··· Working data

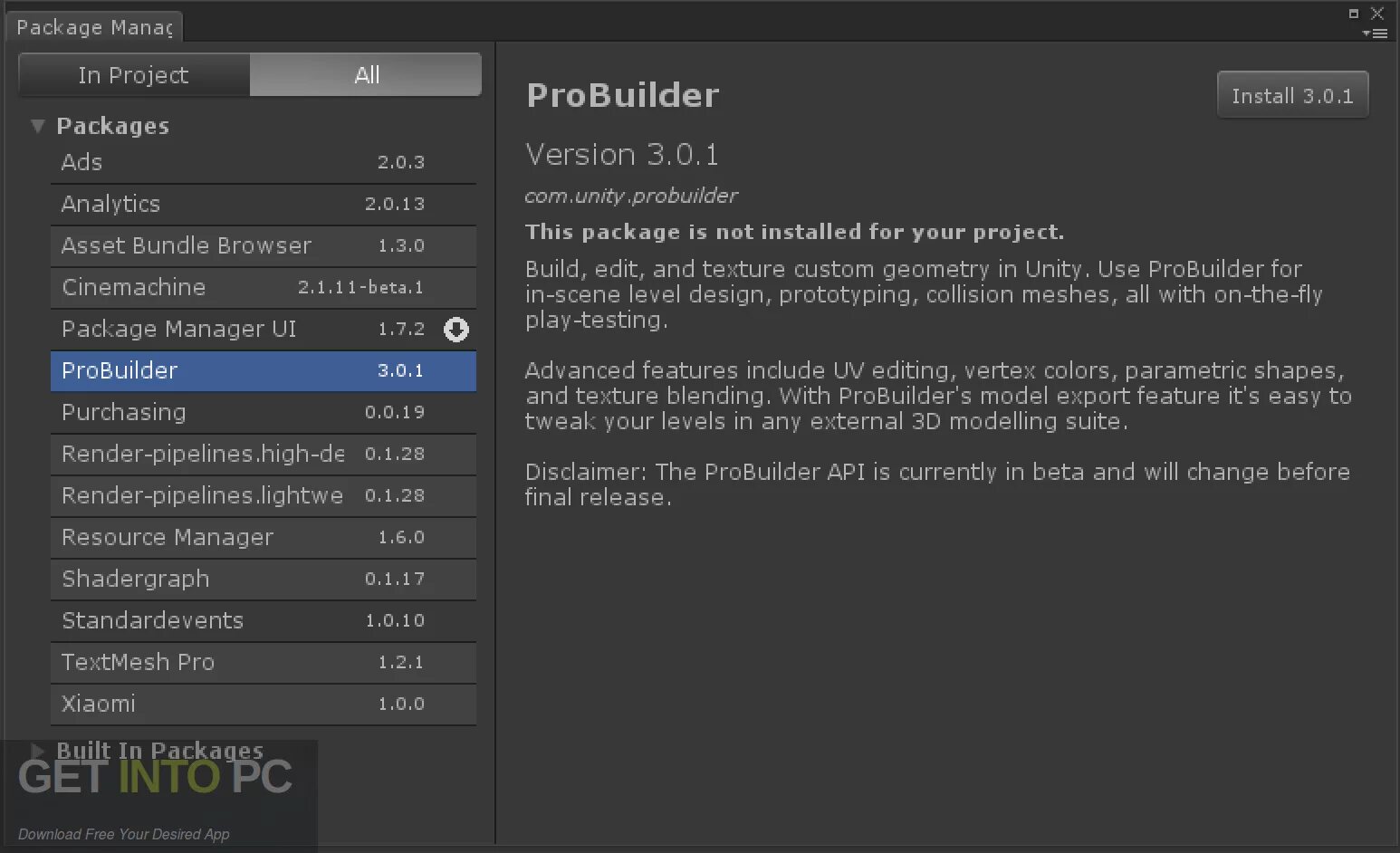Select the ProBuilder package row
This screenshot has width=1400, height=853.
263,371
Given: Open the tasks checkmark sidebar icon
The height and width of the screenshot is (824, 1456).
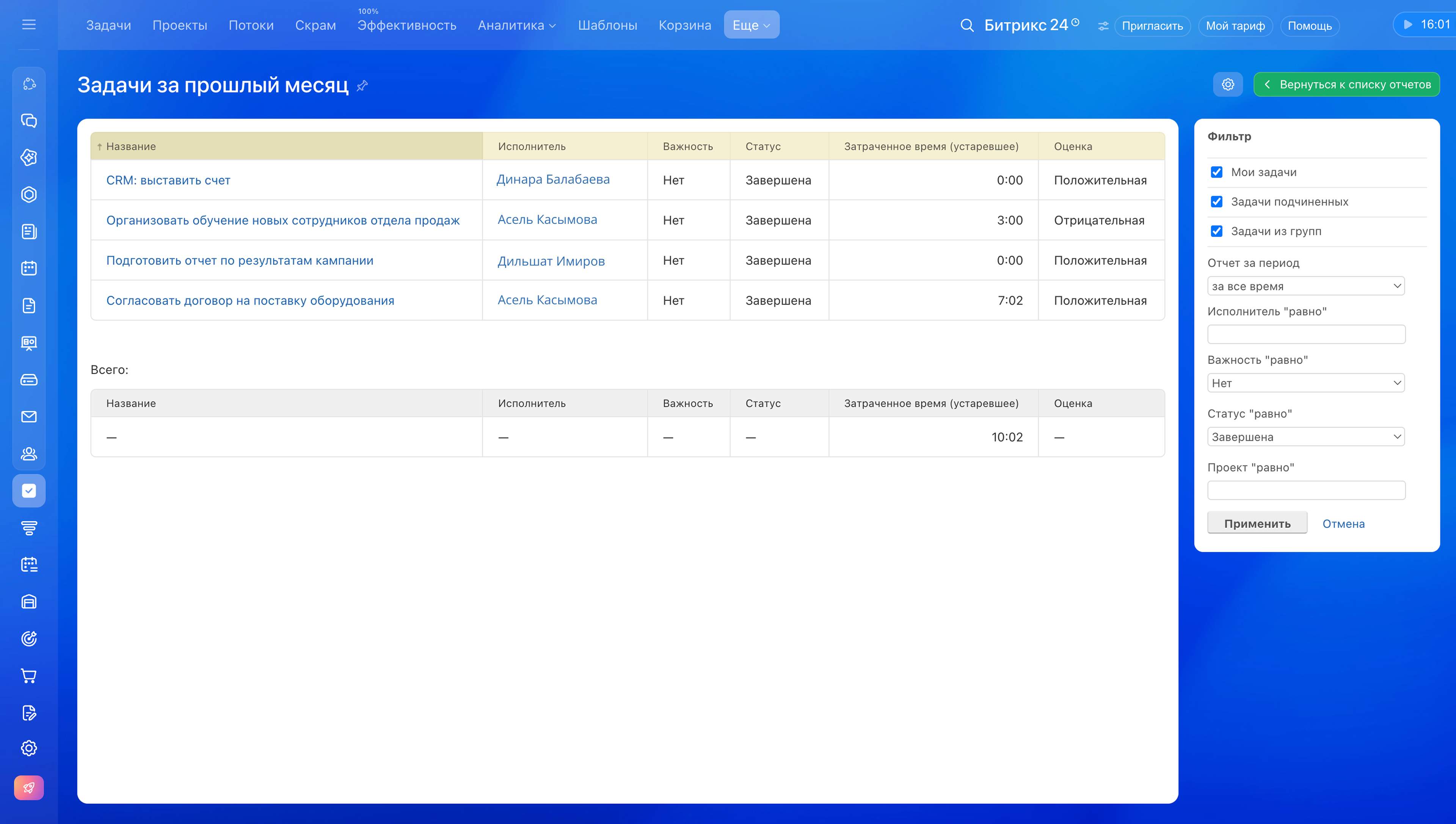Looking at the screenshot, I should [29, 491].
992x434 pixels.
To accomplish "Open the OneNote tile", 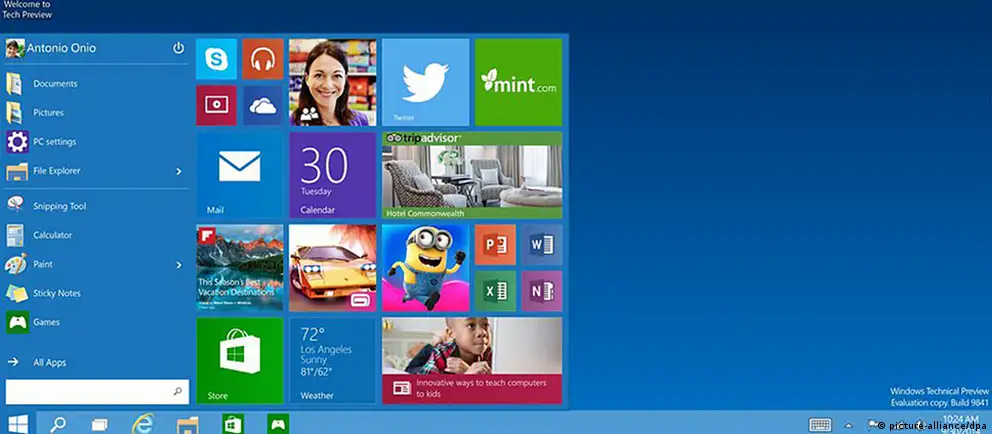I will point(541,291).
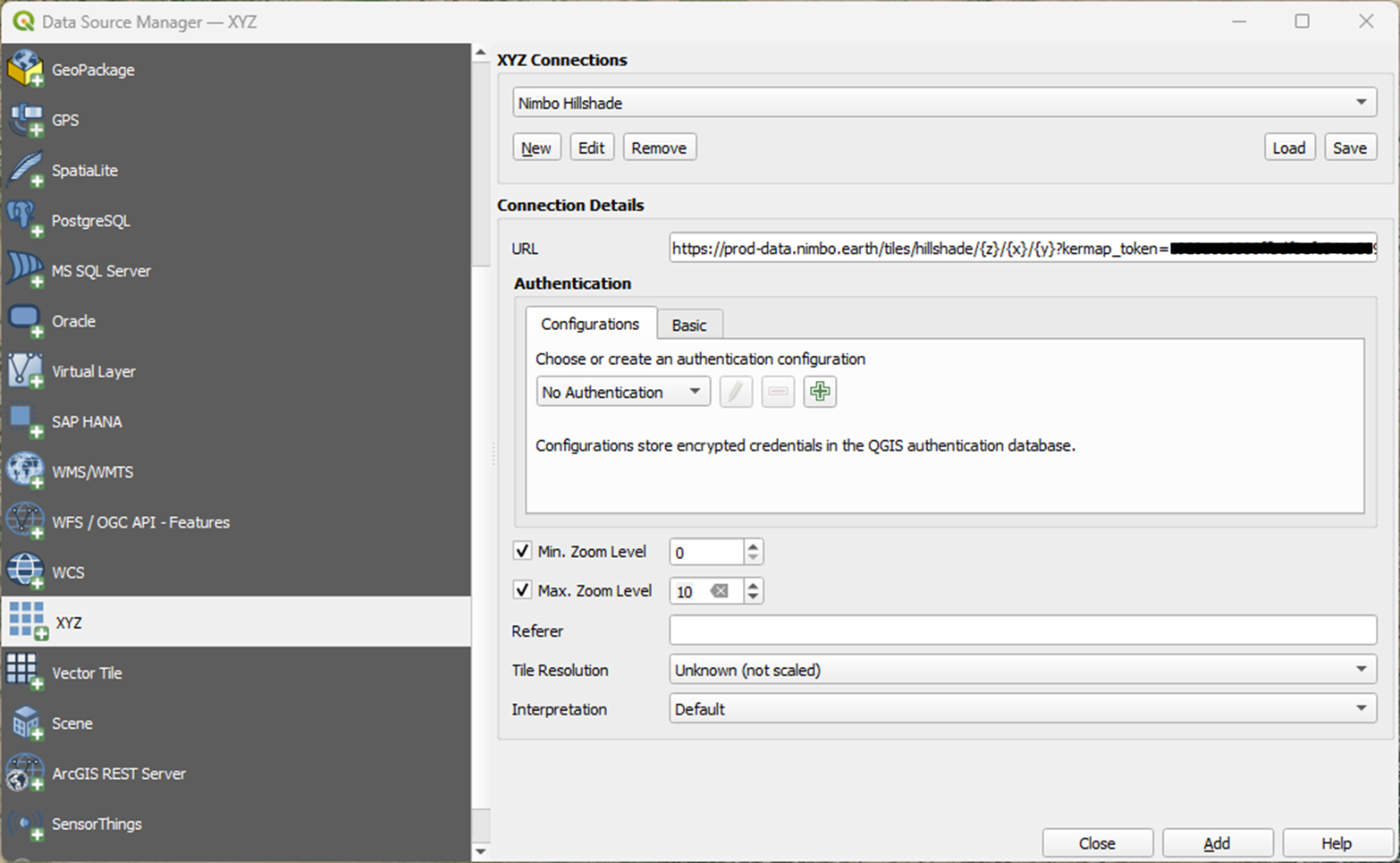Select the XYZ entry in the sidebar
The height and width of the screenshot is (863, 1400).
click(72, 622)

······
··· Working data

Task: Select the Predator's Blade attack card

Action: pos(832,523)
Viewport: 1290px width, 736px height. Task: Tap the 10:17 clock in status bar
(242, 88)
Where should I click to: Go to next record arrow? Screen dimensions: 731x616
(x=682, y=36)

······

Request — Copy out the records that start at the line containing "Task: Select the Predator's Blade attack card" and end at the line containing "(x=682, y=36)", with both of those lines included.

Response below —
Task: Select the Predator's Blade attack card

Action: pos(832,523)
Viewport: 1290px width, 736px height. Task: Tap the 10:17 clock in status bar
(242, 88)
Where should I click to: Go to next record arrow? Screen dimensions: 731x616
(x=682, y=36)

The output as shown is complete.